第180話:噂のヴィーナス
娯楽ギルドの視察で思ったより時間がかかったので、教会に向かう馬車の中でお昼ご飯を食べた。今日は二種類の具入りパンケーキだった。一つは角切りのベーコン・チーズ・蒸したジャガイモが、もう一つは数種類のドライフルーツが山ほど入っていた。デザートはイチゴのジェラートだった。熱い紅茶と交互に食べると最高だった。
教会に着くと、工藤と羽河は僧侶の墓所に掃除に行った。既に歌の指導は終わっていたみたいで、子供たちは浅野・木田・楽丸・千堂・野田・ベルさんと一緒に庭で元気に遊んでいる。
護衛に来た騎士たちやお傍係にお昼ご飯を振舞うと遠慮しながらも嬉しそうに受け取ってくれた。本堂に行ってチェンバロを収納していると、院長先生に話しかけられた。
「いつもいつもありがとうございます。前回頂いたおもちゃは、皆の宝物になっております」
「江宮たちが一生懸命作った甲斐がありました。それに、子供の時にはよく学びよく遊べ、と私の国では言われています」
院長先生は思う所があるのか、深く頷いた。その上でとんでもないことを言い出した。
「この度は黒の森で多数の魔物を討伐しただけでなく、馬車が通れるほどの街道を切り開き、女神ヴィーナスの泉を復活させ、さらに神殿までも再建されたとのこと。皆様のご活躍、誠に勇者様ならではの偉業と存じ上げます」
確かに教団の関係者が護衛に付いていたので院長先生が知っていてもおかしくはないけど、情報の伝達が早すぎるのではなかろうか。「湖の女神=ヴィーナス」は既に周知の情報になってしまったのかもしれない。いまさらノリと思い付きでやったとは言えないので、話を変えるためにあれをお願いしておこう。
「実はお願いがありまして」
「なんなりと申しつけください」
「少し前、子供たちを連れて東の川沿いにピクニックに行ったのですが、そこの会場跡が果樹園になっています。半ば結界になっていて関係者しか入れません。既に果実がたわわに実っているのですが、収穫する人が誰もいないのです」
院長先生は話について行けなくて目を白黒させているが、とりあえず話してしまおう。
「ピクニックに参加した子供達や引率したシスターの皆様は自由に出入りできると思いますので、こちらの教会で果実の収穫と果樹園の管理をお願いできませんでしょうか?」
突然の申し出に院長先生は口を開けたまま絶句した。もうちょい説明しておこう。
「申し訳ないのですが、手間賃をお出しすることはできません。その代わり、収穫した果物は全て教会と孤児院のものです。こちらで消費しきれない分は東の教会と分け、それでも余ったら市場などで販売してください。

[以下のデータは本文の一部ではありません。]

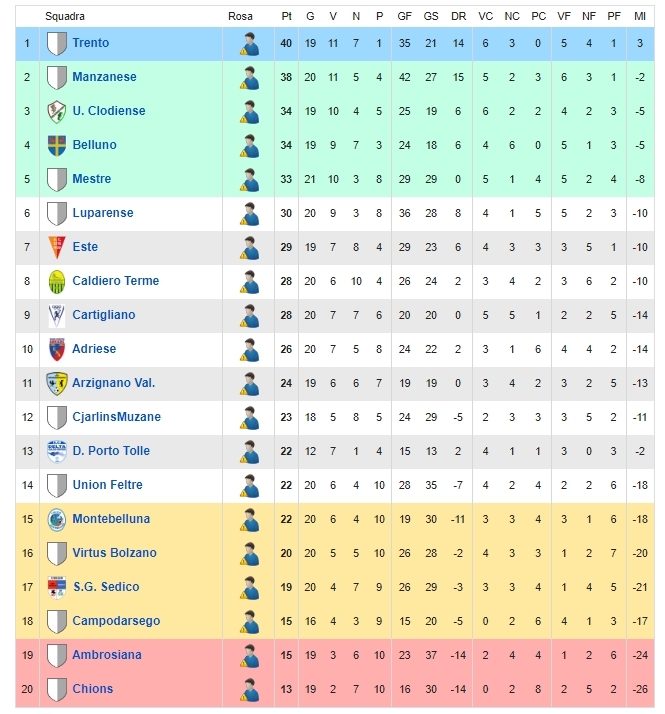Screen dimensions: 665x714
Task: Open the Rosa icon for Chions
Action: point(249,689)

女神様から下賜された果物と言えば、相場より高く売れると思いますよ」
院長先生は驚きながら答えた。
「それではあまりに私共に利がありすぎます。皆様には何も良いことがないではないですか!」
俺は笑いながら答えた。
「浅野達にとっては、子供たちの笑顔が何よりの報酬です。子供たちのためであればきっと女神様もお許しになられるでしょう」
院長先生とシスターは膝まづいて祈り始めてしまった。そういうつもりではなかったので、厨房に案内して貰った。平野から預かった焼き菓子の盛り合わせと、緑の牙の捕食葉を二枚出した。無論、トゲトゲの牙は外している。院長先生は驚いて叫んだ。
「これは緑の牙の葉ですね。こんな貴重な物を頂くわけにはまいりません」
そういうわけにはいかないので、子供達が成長するためには肉も必要だからと無理やり受け取って貰った。一枚で五十人分くらいのステーキが焼けると思う。

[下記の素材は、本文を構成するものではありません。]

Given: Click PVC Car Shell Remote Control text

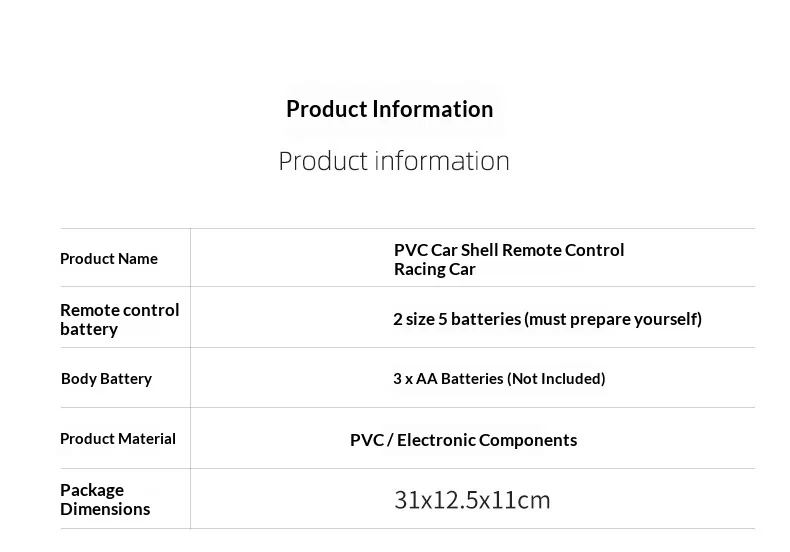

庭に出ると工藤と羽河がお堂の掃除から戻ってきたので、帰ることにした。別れを惜しむ子供たちに見送られながら馬車は出発した。千堂達が何かないかと言うので、残りのパンケーキを出すと皆喜んで食べた。教会で出されたご飯だけでは足りなかったみたい。
ヴィーナスの誕生は既に噂が広まっているようです。